礼拝メッセージ

10月20日(日) 礼拝メッセージ要旨

 

「愚か者の説教」              ルカの福音書12章13~21節

人はみな貪欲のとりことされる危険を持っています。「貪欲」という言葉の原語の意味は、「もっと欲しいと思う心」です。あり余るものを持ちながら、なお欲しいと思う心です。しかしながら「もうこれ以上たくさん」と思えるほど、満足し切って、あり余るものを手に入れたということで、いのちを生きることができるでしょうか。命というのは、「「私たちの持ち物」が「有り余る」ほど豊かになることの中にはないと、主イエスの言葉が、ここで一挙に現代的な響きを持って、私たちに迫ってまいります。

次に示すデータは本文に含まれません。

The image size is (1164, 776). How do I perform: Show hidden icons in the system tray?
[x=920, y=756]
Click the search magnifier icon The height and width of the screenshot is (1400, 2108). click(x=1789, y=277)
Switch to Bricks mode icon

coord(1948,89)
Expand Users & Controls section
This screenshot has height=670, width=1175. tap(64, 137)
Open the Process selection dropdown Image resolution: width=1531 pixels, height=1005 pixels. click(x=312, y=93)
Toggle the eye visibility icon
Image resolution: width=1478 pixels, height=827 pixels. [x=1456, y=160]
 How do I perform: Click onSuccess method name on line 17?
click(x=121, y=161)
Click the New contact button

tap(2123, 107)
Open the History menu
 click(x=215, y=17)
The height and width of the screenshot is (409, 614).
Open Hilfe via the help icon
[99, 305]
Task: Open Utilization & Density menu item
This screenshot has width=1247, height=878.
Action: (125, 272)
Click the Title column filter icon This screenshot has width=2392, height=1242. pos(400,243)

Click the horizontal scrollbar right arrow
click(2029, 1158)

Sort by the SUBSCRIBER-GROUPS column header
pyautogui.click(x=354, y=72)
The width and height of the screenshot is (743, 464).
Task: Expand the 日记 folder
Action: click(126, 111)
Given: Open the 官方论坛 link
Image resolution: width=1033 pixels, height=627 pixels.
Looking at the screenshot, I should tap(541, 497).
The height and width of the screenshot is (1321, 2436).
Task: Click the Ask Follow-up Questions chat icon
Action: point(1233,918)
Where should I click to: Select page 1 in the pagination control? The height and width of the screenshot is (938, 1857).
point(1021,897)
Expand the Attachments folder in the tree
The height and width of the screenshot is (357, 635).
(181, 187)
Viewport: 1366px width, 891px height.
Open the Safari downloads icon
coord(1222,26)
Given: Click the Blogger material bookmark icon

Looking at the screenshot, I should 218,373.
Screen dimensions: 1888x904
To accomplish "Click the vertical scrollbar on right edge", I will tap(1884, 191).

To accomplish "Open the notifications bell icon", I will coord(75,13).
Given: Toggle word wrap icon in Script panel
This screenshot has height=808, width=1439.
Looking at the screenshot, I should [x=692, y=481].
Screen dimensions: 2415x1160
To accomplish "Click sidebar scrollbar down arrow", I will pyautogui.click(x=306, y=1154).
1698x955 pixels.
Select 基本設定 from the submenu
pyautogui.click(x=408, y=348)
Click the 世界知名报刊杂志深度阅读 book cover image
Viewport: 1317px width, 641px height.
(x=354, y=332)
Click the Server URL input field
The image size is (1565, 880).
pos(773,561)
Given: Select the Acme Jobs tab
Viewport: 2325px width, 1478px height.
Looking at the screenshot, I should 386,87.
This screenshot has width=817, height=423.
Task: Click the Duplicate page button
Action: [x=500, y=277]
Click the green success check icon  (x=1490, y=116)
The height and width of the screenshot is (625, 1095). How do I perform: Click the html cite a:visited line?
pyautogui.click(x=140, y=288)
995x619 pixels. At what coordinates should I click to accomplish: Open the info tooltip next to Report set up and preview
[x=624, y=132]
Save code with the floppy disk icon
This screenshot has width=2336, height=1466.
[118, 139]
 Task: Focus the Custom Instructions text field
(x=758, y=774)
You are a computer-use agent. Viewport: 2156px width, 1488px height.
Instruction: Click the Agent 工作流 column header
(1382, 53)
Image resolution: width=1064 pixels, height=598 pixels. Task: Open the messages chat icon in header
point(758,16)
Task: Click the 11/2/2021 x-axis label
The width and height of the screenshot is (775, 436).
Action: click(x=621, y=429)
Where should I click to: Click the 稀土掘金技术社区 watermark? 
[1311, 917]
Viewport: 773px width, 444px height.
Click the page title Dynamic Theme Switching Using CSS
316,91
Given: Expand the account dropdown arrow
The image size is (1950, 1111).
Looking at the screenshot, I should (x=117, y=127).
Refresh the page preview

(ルカ12:15)そして、このことを分かり易くさせるために、あの有名な「愚かな金持ちのたとえ」を、主イエスは語られたのです。                          さてこのたとえ話の金持ちは、「さあ、安心して、食べて、飲んで、楽しめ。」(ルカ12:19)と自分の魂に語りかけています。この「楽しめ」という言葉は「大いに喜べ」とも訳すことができます。「大いに喜べ」。そうです!彼は今、自分の魂に説教しているのです。救いのメッセージを語っているのです。福音とは喜びの知らせです。「大いに喜べ、わが魂いよ!安心するがよい。」彼は自分の魂にこのように福音を語ったのです。「これで私は救われた。これで不安、悩み、恐れから解放され、安心して私は生きていける。」彼はそう救いの確信を得たのです。しかし主イエスは彼に「愚か者」と厳しい言葉を投げかけられました。問題はこの男が自分に語りかけた説教に、本当に救いがあるかということです。今夜その男が死ぬ。その死ぬ男が一生懸命財産を蓄えてどうなるのか。その視点がこの説教からは、抜け落ちている。だからこの金持ちは「愚か者」なのだと主イエスは言われるのです。ですから私たちは、本日の最後の聖書箇所になる主イエスの言葉「神の前に富む」に注目しなければなりません。それは主イエス・キリストが貧しくなられて、私たちをあがないとって下さった救いの宝。そのことを信じることこそ、真の富であります。ですから私たちはその事のゆえに神を喜ぶことができるのです。まさに神の前に立ち得る豊かさであります。